▼▼▼

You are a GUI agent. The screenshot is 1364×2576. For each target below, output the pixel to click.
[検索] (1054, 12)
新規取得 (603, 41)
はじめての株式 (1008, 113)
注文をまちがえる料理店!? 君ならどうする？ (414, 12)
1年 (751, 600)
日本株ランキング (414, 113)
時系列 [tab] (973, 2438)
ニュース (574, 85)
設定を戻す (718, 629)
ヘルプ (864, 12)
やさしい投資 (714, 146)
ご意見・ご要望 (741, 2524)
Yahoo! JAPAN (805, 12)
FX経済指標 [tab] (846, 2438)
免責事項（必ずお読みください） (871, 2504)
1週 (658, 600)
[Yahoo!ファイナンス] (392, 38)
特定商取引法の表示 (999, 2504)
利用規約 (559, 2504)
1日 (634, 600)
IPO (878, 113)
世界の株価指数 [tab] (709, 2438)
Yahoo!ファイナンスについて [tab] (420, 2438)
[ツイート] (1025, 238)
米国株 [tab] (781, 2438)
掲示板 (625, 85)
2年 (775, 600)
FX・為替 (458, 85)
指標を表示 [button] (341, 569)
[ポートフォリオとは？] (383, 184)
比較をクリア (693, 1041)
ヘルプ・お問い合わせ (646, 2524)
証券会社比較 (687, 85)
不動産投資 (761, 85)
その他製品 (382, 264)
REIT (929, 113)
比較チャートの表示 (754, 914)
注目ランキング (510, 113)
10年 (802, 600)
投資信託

▲▲▲

Working from the listing above, pick out every line that has "Yahoo" and copy it.

Response area:
Yahoo! JAPAN (805, 12)
[Yahoo!ファイナンス] (392, 38)
Yahoo!ファイナンスについて [tab] (420, 2438)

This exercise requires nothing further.